Bway on October 8, 2008 at 4:54 pm

A great article was in the New York Times on Thomas Lamb. The 81st St is one of the theaters pictured in the article:

View link

Bway on May 28, 2009 at 7:19 pm

Here’s a great street view of the old facade of the theater:

View link

Al Alvarez
Al Alvarez on February 25, 2010 at 4:59 am

The last film was “The Robe” in Christmas 1953.

NeonSky on December 29, 2011 at 5:06 pm

The Electric Company was filmed here from ‘71-77.

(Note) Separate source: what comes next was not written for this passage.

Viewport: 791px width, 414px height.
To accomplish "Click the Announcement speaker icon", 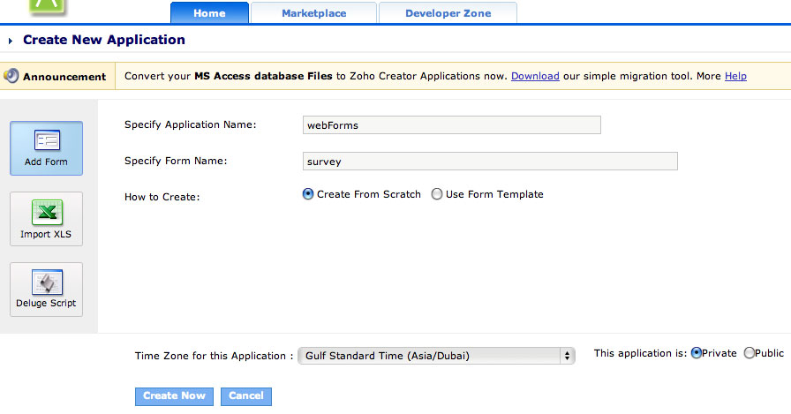I will [11, 76].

jtuptown on July 18, 2012 at 5:41 pm

In 1966, it had a short run as an off-Broadway theatre, showing Isaac Babel’s “Sunset”, Arnold Wesker’s “The Kitchen” (with Rip Torn and Sylvia Miles), and “GI” – after which it became Reeves Teletape Studio, eventually hosting “Sesame Street”. Downstairs is now Staple’s. I was an ASM on “The Kitchen”, and one day while we were hanging lights, an old gentleman in a straw boater walked in and told us he remembered seeing Jimmy Cagney and Rudy Valee on that stage, 30-foot proscenium, runway kind of stage, spiral iron staircase up to the chorus dressing rooms, 60' flies, hemp system in place (and workable). CBS had filled the orchestra with cement to level it for cameras. seats had been removed. Bleachers were put up for Off-B'way shows.

DavidZornig on November 10, 2022 at 5:41 pm

November 10, 1969 Sesame Street debuts on PBS. Link with photos.


Willburg145 on January 15, 2024 at 7:22 am

Any interior shots of its days as a TV studio? What did it look like as a TV studio?